Early on, in his Origins, he discusses Buridan (14th century), who elaborated on projectile dynamics, and quoted Philoponus, before Copernicus who read him, when he studied in the university of Padua, under or with Galileo who paid respect to John's pioneering thought in dynamics and astronomy. (Essays on Galileo & the History and Philosophy of Science, S. Drake)
He missed the point again when he discussed the 'Downfall of Aristotle and Ptolemy,' which in both cases the Alexandrian Genius was the major catalyst many centuries before. This being said, the volume of books that were published in the last years, in the UK after his death, made the flaw even more obvious.

Basic reading?
'The Origins of Modern Science' is basic reading, keeping in mind it was an original work on the history and philosophy of science. Butterfield's lectures described the prevailing milieu of the fifteenth and sixteenth centuries but did not give enough attention to their origins in the great city of science: Alexandria, which made the book core idea not supported.
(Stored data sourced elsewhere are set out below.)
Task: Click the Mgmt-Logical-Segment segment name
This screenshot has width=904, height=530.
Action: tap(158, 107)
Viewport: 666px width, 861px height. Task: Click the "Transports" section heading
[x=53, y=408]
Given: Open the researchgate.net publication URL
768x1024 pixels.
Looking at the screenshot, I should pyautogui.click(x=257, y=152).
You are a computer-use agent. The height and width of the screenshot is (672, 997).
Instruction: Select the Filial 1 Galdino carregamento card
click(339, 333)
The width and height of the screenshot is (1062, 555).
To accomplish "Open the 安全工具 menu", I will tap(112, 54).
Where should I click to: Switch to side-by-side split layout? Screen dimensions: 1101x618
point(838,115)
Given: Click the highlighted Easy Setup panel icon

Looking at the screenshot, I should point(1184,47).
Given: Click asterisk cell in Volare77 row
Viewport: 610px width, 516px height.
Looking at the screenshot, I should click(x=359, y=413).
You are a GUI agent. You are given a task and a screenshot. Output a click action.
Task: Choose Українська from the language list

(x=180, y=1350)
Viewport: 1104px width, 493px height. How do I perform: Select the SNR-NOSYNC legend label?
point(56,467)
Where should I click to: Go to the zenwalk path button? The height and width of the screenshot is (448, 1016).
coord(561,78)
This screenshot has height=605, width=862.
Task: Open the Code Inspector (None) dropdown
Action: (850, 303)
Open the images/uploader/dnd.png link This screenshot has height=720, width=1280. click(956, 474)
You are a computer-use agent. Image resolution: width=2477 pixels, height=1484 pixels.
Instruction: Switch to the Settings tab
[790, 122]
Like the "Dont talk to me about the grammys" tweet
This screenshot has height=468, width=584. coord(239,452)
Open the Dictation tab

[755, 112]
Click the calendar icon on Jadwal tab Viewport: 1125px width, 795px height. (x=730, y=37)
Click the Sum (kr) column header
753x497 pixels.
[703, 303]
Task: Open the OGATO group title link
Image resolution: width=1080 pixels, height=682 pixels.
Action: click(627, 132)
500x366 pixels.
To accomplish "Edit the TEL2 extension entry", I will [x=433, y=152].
An in depth modern treatment of the subject, in the Johns Hopkins Studies in the History of Technology is; "Science and Technology in World History : An Introduction"

Herbert Butterfield:
Butterfield, a British historian and philosopher of history, mainly remembered for his work on Interpretation of History. He taught at Princeton University (1924/5) and at Cambridge from 1928 to 1979. Butterfield's main interests were diplomatic history and historiography, and was highly concerned with religious issues, but he did not believe that historians could uncover the hand of God in history.